With his deep voice and noble physique, Heston was for five decades the symbol of confident authority on film. He was a believeable white Moses in "The Ten Commandments" and won an incredibly riveting chariot race in "Ben-Hur."

Of more than 85 movie parts, "Ben-Hur" (1959) was a career-defining performance. It won 11 Oscars, including best actor for Heston, who played a Jewish prince seeking revenge on those who harmed his family and sent him into slavery.

Heston's physical stature was crucial to grand-scale and adventure films in the 1960s. He was Michelangelo painting the Sistine Chapel in "The Agony and the Ecstasy"; an 11th-century Spanish warrior in "El Cid"; British Gen. Charles "Chinese" Gordon fighting an Islamic warrior priest in "Khartoum"; and an astronaut held captive by a society of intelligent gorilla rulers in "Planet of the Apes."
Critic Pauline Kael wrote in her "Planet of the Apes" review: "With his perfect, lean-hipped, powerful body, Heston is a godlike hero; built for strength, he's an archetype of what makes Americans win. He doesn't play nice guy; he's harsh and hostile, self-centered and hot-tempered. Yet we don't hate him because he's so magnetically strong; he represents American power -- and he has the profile of an eagle."

He lost at least one important part because of his screen image. Director Steven Spielberg reportedly chose Roy Scheider over Heston in the thriller "Jaws" (1976) because Spielberg felt it would ruin the suspense to have "Moses" battle a great white shark.

Off-screen, Heston was known in Hollywood for his activism. He served as president of the Screen Actors Guild (1965 to 1971), helped create the American Film Institute and voiced support for the National Endowment for the Arts. In 1978, he received the Academy of Motion Picture Arts and Sciences' Jean Hersholt Humanitarian Award for his service to the industry.

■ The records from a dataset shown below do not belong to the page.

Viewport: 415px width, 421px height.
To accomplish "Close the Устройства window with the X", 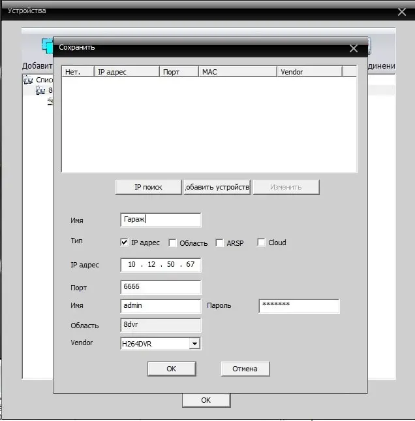I will [402, 11].
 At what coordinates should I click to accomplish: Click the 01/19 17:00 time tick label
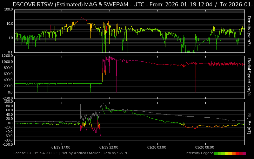[61, 148]

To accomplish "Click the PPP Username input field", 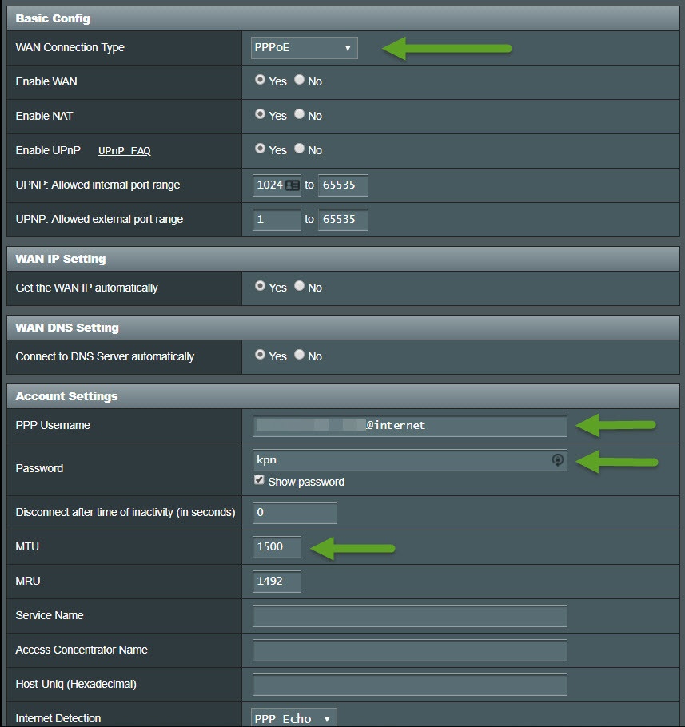I will [409, 426].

At first a liberal, he increasingly found himself agreeing with conservatives on matters ranging from national defense to popular culture. He said he always enjoyed adopting causes before they were popular, whether defending civil rights in the 1950s and 1960s or the gun lobby in the 1980s and 1990s. He was politically independent for decades, and even after joining the Republican Party he remained close to many Democratic friends.

Heston became a hero to conservatives when he stood up at a Time Warner shareholders meeting in 1992 to protest an Ice-T hard rock song written from the view of a cop killer. There, Heston read the song's lyrics in slow, deliberate tones, and helped bring pressure on the company to act against Ice-T, who removed the song from the album.

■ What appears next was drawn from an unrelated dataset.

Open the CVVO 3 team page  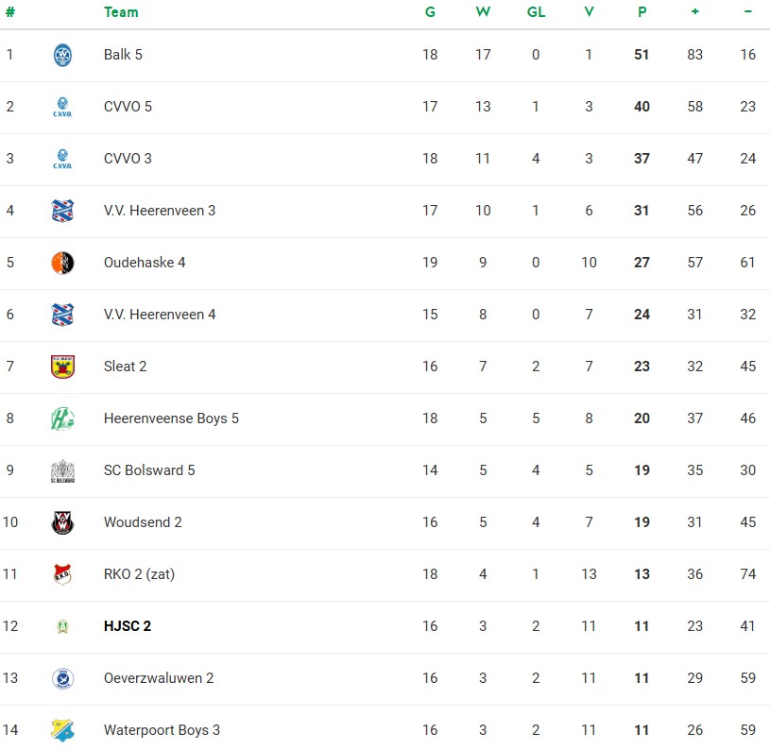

He would go on to use his celebrity to open doors on Capitol Hill and attract crowds to gun rallies nationwide. He defended the NRA during a period of high-profile gun attacks in schools -- he said such deadly events were "a child issue, not a gun issue." He became increasingly pointed against Democratic politicians who tried to blame the NRA's legislative influence for the killings.

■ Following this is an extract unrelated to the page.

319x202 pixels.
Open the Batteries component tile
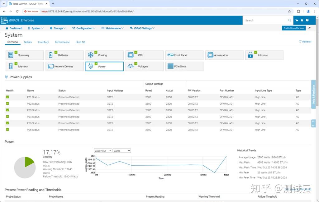(x=64, y=55)
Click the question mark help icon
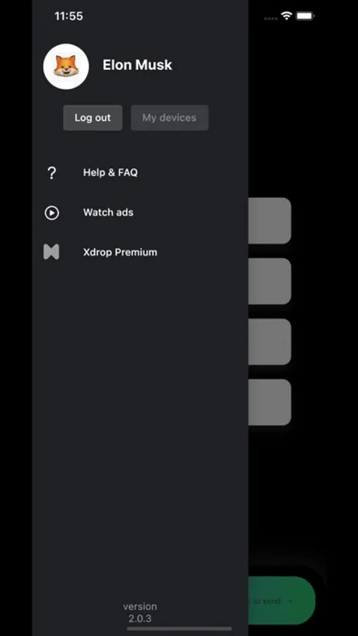 52,173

At a 2000 NRA rally in Charlotte, Heston declared the presidential race a referendum on gun-control legislation and criticized Democratic candidate Al Gore. Holding aloft a Revolutionary War rifle, Heston said, "When the loss of liberty looms as it does now, this is for those who would take it -- and especially for you, Mr. Gore -- from my -- cold -- dead -- hands!"

Heston aroused great anger from the political left. Filmmaker Michael Moore's Oscar-winning "Bowling for Columbine" (2002) tried to show Heston as callous toward shooting victims. Moore's treatment of the visibly frail actor and what some reviewers contended were flawed facts may have backfired.

Al Gore told the New Yorker magazine, "I really appreciate what [Moore was] trying to do, but I wouldn't have thought before seeing the movie that anyone could have aroused any sympathy in me for Charlton Heston. And yet he did."

Heston stepped down from the NRA presidency in 2003. The same year, President George W. Bush awarded him the Presidential Medal of Freedom, the nation's highest civilian honor, for his accomplishments in movies and politics.

John Charlton Carter was born in Evanston, Ill., on Oct. 4, 1924. He spent his early childhood in St. Helen, Mich., where his father was a deputy sheriff.In a memoir, he wrote that his parents' divorce when he was 9 was a wrenching surprise. He soon took his stepfather's surname, Heston, to hide what he considered the shame of the divorce.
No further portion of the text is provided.